Semantic Compositions Enhance Vision-Language Contrastive Learning
Maxwell Aladago, Lorenzo Torresani, Soroush Vosoughi

TL;DR
This paper introduces a simple yet effective method called CLIP-C that creates semantically composite image-caption pairs during pretraining, significantly enhancing zero-shot classification and retrieval in vision-language models without extra computational costs.
Contribution
The paper proposes a novel data augmentation technique for vision-language contrastive learning that improves model performance by creating composite examples inspired by CutMix.
Findings
Significant improvement in zero-shot classification accuracy.
Enhanced cross-modal retrieval performance.
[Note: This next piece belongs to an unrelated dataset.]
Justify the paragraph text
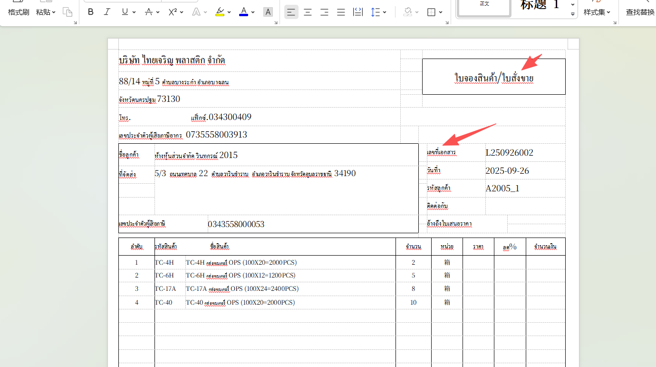The width and height of the screenshot is (656, 367). 341,12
Most beneficial in limited data scenarios.
Abstract
In the field of vision-language contrastive learning, models such as CLIP capitalize on matched image-caption pairs as positive examples and leverage within-batch non-matching pairs as negatives. This approach has led to remarkable outcomes in zero-shot image classification, cross-modal retrieval, and linear evaluation tasks. We show that the zero-shot classification and retrieval capabilities of CLIP-like models can be improved significantly through the introduction of semantically composite examples during pretraining. Inspired by CutMix in vision categorization, we create semantically composite image-caption pairs by merging elements from two distinct instances in the dataset via a novel procedure. Our method fuses the captions and blends 50% of each image to form a new composite sample. This simple technique (termed CLIP-C for CLIP Compositions), devoid of any additional…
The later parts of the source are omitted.